I agree, btw., that the level/method naming is a bit of a mess here. The GsfOutfileZip property called "compression-level" really selects a zip file method. We support only two of the possible values at present. We're stuck with the property name, but I guess we could add another property as a parameter to the method. "Stored" would ignore that, and DEFLATED would treat it as a zlib compression level.
(In reply to comment #4) > The issues here are... > > 1. What is the use case for this? What kind of files are you stuffing into > zip archives? How big are they? Socio-economic survey data. For example, 60000 observations on 1200 variables; when stored as doubles that's an uncompressed size of about 550 MB. At zlib level 1 the data are compressed to about 10 percent of the original size in a save time of under 4 seconds on Core i7. At level 6 the output is about 7 percent of the original size but compression takes over three times longer. > 2. Compatibility bothers me. It's really hard to know if people are > setting all options, even default ones.
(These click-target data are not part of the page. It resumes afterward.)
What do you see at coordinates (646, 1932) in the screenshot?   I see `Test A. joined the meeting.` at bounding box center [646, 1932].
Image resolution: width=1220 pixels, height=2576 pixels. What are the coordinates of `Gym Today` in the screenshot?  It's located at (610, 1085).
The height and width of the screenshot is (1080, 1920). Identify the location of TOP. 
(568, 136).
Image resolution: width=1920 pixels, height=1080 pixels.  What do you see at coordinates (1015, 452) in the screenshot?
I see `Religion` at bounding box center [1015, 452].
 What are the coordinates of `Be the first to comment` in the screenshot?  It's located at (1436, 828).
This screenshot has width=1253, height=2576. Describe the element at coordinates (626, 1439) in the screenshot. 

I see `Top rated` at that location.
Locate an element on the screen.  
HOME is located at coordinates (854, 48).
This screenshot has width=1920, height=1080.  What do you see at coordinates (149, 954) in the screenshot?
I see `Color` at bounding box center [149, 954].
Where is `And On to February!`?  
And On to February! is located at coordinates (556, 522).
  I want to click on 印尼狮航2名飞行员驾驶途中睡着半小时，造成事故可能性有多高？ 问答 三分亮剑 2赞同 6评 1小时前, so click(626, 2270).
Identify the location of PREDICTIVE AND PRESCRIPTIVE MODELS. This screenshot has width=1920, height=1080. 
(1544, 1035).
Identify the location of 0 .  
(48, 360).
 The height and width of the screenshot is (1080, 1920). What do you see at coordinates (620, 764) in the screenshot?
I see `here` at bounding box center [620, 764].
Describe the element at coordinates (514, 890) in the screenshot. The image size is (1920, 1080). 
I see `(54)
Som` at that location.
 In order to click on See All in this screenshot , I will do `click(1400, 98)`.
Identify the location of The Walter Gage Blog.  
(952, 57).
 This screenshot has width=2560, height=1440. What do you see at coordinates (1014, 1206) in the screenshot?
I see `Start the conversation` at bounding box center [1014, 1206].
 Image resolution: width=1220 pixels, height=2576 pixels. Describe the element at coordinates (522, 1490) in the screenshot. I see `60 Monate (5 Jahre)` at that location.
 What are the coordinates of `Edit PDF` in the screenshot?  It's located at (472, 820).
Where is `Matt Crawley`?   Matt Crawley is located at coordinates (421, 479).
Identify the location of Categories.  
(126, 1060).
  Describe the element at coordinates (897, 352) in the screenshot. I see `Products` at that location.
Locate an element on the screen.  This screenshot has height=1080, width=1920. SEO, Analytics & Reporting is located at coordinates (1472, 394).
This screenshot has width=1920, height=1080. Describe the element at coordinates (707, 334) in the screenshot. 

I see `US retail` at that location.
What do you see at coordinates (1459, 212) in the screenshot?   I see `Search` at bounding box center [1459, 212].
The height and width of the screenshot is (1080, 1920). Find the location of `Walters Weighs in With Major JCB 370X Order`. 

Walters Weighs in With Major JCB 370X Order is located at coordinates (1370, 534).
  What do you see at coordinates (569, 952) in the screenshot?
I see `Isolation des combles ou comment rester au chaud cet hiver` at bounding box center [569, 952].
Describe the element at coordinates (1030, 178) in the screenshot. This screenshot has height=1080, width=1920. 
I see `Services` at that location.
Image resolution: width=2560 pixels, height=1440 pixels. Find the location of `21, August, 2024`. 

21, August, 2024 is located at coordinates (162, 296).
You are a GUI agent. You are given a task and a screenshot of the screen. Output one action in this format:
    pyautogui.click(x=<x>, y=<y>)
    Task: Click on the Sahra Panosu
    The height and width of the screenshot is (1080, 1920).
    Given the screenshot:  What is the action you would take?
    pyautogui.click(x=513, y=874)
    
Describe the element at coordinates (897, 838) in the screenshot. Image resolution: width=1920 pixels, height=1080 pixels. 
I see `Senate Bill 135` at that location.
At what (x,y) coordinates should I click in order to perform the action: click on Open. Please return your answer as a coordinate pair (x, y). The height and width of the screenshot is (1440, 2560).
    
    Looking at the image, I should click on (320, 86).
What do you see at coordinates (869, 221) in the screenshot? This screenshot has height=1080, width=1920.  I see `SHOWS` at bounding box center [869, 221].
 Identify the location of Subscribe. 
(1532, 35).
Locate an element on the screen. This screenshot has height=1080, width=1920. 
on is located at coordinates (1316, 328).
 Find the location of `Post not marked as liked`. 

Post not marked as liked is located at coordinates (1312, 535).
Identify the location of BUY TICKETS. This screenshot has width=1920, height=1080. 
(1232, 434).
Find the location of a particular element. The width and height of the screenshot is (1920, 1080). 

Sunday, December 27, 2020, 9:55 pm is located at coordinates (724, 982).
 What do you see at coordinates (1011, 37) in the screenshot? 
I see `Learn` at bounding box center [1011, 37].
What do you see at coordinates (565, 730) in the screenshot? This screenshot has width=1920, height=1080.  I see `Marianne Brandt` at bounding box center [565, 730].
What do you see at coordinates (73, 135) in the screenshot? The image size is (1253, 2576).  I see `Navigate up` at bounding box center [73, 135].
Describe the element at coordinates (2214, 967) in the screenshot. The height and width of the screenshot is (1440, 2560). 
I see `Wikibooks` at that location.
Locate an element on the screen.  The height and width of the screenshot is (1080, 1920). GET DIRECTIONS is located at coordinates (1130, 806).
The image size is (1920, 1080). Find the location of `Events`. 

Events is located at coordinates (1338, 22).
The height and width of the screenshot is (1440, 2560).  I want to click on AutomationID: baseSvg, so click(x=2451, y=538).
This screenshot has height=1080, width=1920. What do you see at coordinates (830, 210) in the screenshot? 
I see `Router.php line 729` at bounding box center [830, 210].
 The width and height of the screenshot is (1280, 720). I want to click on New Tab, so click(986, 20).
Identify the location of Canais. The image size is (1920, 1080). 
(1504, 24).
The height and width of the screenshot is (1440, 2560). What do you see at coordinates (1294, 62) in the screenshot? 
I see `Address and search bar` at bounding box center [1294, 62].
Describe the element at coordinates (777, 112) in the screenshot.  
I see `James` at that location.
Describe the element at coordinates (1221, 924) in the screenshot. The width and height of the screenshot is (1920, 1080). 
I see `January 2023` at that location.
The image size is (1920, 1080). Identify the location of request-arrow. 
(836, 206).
And suddenly and unexpectedly > getting a level 8 might be quite slow. I'd be very surprised if people have correct expectations of the effect of setting the current "compression-level" to a positive value since it doesn't do what's claimed and you have to read the source code to figure out what it actually does. However, if that were really a concern one could add a property named, say, "zlib-compression-level" that does what's done in my patch. Alternatively, one could ensure backward compatibility by mapping 8 to 6 in input to the "compression-level" setting. This would obviously be a hack but we're talking about a property that's just wrong at present so correct operation plus perfect compatibility is not an option.
(In reply to comment #5) > We're stuck with the property name, but I guess we could add another > property as a parameter to the method. "Stored" would ignore that, > and DEFLATED would treat it as a zlib compression level. That sounds promising.
Could I nudge this a little? It would be very useful to be able to set the deflate (zlib) level. Would you be open to a revised patch that adds a property named, say, "deflate_level"? (This would leave "compression_level" as is.)
An updated patch with a separate property would make this go through fast.
OK, new patch coming up. I've made one (purely internal) change to the existing PROP_COMPRESSION_LEVEL property, relabeling it as PROP_COMPRESSION_METHOD. This is just in the interest of comprehensibility of the code.
Created attachment 274445 [details] [review] adds "deflate-level" property to gsf-outfile-zip.c
This problem has been fixed in our software repository. The fix will go into the next software release. Thank you for your bug report.